+++ Data provided +++

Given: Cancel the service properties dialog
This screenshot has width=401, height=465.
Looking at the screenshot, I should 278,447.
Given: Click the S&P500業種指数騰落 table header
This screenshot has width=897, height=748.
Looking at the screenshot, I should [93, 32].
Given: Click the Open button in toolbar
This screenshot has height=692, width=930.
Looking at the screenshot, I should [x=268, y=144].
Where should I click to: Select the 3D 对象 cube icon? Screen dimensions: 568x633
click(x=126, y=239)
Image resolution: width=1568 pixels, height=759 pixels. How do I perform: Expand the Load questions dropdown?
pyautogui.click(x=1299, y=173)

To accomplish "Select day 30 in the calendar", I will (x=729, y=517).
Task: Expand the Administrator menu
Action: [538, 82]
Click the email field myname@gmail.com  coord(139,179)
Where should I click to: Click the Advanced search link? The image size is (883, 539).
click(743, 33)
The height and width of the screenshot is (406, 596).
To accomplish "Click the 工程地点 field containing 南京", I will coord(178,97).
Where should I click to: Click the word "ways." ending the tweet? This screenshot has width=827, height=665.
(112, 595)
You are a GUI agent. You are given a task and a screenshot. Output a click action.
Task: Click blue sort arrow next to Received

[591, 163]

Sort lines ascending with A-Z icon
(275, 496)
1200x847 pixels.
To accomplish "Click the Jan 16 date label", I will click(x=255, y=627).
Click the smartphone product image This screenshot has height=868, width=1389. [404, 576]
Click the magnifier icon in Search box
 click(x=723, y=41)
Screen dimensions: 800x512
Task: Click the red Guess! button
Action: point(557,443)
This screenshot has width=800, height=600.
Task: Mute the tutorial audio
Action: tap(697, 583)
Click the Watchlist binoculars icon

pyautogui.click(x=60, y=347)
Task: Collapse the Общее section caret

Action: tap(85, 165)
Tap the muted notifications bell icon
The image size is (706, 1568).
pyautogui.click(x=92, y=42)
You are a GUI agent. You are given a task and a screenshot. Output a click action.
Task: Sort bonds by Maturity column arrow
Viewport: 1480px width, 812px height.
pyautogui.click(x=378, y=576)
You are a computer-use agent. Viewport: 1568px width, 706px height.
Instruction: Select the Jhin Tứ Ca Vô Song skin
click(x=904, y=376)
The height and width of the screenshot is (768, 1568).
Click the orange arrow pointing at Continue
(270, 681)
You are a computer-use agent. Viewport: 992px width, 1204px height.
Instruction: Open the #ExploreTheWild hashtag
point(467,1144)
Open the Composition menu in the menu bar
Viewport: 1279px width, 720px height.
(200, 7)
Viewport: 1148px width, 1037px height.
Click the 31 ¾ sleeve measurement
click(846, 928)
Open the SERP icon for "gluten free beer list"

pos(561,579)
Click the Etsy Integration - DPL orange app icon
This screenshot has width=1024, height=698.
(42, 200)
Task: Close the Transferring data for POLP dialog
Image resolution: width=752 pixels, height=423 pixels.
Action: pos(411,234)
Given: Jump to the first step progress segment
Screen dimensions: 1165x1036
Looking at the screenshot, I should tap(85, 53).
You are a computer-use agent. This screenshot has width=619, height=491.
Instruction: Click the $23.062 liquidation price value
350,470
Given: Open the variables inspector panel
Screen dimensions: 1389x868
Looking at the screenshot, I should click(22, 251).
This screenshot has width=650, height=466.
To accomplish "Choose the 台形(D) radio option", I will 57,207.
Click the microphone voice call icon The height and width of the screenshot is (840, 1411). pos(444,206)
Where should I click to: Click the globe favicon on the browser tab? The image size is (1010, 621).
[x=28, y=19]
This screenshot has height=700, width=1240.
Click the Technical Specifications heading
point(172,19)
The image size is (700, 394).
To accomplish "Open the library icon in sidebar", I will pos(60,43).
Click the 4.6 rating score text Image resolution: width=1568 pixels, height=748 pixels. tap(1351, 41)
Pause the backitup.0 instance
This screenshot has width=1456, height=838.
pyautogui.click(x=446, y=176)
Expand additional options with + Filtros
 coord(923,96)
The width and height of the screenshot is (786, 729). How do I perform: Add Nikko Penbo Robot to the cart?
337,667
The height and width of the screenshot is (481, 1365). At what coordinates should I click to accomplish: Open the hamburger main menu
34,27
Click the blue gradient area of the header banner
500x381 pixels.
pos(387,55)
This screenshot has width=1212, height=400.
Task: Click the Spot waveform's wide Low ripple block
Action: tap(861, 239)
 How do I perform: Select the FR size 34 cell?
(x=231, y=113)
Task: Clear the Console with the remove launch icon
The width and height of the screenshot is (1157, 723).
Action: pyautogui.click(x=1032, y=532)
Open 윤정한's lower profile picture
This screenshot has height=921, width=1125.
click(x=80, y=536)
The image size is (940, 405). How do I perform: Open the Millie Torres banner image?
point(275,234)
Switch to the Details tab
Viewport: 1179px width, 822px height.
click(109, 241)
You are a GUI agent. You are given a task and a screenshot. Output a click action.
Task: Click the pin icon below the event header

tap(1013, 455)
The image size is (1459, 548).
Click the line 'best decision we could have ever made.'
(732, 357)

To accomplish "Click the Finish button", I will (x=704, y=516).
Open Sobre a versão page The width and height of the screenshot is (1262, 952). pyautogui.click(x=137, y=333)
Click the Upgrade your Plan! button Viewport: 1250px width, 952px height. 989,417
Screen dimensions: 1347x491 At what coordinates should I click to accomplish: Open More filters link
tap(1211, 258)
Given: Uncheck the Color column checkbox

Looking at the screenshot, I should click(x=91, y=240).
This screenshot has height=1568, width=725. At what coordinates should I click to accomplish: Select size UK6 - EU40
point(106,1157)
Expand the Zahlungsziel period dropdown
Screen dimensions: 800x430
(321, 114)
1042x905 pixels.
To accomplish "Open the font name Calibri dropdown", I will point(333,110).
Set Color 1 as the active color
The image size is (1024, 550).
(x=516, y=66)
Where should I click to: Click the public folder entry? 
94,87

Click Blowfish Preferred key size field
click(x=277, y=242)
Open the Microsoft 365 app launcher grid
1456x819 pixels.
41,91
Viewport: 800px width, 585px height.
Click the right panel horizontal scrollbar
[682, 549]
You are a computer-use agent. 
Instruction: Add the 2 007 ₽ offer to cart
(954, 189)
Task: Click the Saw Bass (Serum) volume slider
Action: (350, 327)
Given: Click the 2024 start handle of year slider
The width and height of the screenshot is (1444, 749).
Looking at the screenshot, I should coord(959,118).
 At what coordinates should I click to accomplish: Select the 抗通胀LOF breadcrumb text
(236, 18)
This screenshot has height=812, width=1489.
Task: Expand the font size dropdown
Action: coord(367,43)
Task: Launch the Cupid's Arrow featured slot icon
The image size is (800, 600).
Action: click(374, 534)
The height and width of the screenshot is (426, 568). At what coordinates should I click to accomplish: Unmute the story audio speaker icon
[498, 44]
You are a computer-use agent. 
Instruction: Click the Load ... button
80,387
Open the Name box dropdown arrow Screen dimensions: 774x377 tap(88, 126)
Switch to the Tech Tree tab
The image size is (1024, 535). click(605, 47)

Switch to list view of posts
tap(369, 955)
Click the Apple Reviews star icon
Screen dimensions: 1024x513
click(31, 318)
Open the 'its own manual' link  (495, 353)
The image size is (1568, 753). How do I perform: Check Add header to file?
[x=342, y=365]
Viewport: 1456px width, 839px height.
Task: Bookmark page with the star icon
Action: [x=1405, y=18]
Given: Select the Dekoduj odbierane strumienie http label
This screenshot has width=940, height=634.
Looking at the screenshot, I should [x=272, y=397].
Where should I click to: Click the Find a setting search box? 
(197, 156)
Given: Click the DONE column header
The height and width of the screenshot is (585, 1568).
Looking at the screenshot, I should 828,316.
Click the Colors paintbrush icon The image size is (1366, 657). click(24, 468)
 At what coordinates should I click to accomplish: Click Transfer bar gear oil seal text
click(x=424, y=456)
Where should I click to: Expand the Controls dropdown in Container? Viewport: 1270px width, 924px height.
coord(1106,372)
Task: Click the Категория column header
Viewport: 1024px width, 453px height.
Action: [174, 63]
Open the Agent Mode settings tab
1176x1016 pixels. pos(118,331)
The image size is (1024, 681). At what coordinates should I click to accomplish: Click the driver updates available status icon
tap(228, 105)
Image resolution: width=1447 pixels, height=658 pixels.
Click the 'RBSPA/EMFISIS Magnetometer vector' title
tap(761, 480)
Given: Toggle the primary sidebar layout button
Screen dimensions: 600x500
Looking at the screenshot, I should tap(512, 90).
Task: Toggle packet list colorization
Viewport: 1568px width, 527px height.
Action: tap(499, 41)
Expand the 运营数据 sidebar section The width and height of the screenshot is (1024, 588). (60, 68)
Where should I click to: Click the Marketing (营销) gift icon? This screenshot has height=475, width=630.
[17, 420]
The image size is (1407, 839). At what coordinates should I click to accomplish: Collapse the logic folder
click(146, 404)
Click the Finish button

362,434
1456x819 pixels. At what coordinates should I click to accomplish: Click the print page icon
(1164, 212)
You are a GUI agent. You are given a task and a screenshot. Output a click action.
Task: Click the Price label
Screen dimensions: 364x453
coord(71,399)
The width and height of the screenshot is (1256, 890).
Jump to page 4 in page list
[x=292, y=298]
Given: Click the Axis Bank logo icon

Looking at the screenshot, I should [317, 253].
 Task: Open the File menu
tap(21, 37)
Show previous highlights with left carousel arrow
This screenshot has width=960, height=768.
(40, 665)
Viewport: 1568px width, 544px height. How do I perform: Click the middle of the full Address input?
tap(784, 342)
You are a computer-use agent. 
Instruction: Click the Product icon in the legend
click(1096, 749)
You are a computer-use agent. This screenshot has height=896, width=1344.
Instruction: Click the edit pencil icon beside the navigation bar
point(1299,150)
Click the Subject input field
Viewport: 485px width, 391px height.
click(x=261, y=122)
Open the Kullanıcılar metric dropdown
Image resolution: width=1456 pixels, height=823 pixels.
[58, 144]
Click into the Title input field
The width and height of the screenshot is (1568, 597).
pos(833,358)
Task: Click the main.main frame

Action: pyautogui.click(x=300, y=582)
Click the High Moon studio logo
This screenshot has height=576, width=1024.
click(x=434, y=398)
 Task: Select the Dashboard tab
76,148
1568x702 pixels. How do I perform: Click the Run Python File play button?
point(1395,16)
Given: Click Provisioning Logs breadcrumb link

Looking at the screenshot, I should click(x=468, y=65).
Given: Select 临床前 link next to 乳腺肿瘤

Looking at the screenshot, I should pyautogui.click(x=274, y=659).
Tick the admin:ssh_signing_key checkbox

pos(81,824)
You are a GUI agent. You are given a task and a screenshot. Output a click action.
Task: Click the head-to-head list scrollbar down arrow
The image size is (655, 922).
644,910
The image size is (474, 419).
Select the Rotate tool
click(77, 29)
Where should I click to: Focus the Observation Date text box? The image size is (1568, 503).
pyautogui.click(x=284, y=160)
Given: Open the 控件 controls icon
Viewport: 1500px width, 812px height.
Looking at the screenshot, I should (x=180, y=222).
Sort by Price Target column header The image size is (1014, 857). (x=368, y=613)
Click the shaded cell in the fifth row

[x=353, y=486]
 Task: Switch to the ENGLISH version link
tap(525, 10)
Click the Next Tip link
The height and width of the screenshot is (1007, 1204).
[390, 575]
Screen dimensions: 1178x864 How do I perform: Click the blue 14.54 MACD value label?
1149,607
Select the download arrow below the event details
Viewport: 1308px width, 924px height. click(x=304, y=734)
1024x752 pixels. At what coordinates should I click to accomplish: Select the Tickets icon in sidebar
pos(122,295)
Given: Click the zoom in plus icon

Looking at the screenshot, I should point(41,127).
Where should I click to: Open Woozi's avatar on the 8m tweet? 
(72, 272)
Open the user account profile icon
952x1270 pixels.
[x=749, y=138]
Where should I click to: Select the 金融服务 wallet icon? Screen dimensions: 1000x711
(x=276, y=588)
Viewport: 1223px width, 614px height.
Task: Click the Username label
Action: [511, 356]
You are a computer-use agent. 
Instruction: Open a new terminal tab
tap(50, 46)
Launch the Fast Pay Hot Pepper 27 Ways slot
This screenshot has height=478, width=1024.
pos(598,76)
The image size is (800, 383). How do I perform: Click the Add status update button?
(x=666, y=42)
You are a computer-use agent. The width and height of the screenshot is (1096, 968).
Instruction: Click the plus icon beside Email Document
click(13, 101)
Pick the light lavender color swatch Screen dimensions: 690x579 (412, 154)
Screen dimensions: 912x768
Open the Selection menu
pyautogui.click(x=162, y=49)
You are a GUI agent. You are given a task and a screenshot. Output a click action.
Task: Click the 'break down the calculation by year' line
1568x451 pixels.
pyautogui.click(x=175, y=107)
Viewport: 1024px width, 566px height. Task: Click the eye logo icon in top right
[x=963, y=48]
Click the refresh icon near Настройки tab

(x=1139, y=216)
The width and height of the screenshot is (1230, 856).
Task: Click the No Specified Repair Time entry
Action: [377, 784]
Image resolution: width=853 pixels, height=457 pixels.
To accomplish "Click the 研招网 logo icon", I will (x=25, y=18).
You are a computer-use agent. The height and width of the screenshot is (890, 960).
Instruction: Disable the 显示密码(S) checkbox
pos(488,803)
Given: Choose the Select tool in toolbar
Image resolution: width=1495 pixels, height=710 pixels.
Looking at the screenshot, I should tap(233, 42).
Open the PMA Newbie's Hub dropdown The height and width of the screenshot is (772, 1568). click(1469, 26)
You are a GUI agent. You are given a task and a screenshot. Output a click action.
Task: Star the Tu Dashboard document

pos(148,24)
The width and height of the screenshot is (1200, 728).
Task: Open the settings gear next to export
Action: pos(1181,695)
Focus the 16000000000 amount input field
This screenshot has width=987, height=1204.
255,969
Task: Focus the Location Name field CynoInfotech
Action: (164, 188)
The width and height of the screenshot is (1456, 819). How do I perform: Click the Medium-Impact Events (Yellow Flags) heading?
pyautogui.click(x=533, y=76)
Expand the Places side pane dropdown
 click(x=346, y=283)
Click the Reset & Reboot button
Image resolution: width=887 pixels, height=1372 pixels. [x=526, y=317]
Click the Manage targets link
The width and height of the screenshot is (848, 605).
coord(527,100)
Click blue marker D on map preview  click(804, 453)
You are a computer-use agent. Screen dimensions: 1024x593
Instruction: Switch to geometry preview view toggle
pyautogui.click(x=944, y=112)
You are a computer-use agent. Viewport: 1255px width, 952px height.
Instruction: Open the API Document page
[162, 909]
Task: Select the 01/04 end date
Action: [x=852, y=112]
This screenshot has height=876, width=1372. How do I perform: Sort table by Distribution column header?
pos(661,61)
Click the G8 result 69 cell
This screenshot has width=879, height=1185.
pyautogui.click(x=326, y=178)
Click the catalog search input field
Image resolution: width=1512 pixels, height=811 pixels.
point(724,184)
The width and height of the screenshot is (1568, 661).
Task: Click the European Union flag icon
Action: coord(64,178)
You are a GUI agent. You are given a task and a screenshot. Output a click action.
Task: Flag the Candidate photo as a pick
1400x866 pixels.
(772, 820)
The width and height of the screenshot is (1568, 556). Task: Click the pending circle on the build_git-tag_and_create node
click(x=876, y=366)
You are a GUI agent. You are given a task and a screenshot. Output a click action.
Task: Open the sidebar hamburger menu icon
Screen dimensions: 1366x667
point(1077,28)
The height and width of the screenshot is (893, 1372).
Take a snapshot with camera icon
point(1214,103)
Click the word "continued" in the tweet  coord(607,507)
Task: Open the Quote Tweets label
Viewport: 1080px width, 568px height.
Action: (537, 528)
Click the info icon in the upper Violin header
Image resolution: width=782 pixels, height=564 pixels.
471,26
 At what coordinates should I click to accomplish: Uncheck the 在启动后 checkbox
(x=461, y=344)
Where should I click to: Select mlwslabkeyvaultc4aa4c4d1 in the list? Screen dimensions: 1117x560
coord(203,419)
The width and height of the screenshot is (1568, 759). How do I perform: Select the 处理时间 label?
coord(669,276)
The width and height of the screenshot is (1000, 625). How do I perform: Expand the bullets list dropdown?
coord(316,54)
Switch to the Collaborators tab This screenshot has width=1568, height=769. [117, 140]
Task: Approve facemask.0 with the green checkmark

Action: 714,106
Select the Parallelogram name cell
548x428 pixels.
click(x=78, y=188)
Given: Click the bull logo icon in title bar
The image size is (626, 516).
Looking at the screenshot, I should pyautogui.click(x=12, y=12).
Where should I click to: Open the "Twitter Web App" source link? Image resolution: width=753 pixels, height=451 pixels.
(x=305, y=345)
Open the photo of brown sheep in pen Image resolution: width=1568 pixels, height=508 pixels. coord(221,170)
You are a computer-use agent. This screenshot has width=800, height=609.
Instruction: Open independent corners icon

+++

§ **How to complete this task**: For this exercise, please copy exactly the lines from the one holding "Given: Click the bull logo icon in title bar" through the end of the records, the first and last included.

§ **Solution below**:
Given: Click the bull logo icon in title bar
The image size is (626, 516).
Looking at the screenshot, I should pyautogui.click(x=12, y=12).
Where should I click to: Open the "Twitter Web App" source link? Image resolution: width=753 pixels, height=451 pixels.
(x=305, y=345)
Open the photo of brown sheep in pen Image resolution: width=1568 pixels, height=508 pixels. coord(221,170)
You are a computer-use agent. This screenshot has width=800, height=609.
Instruction: Open independent corners icon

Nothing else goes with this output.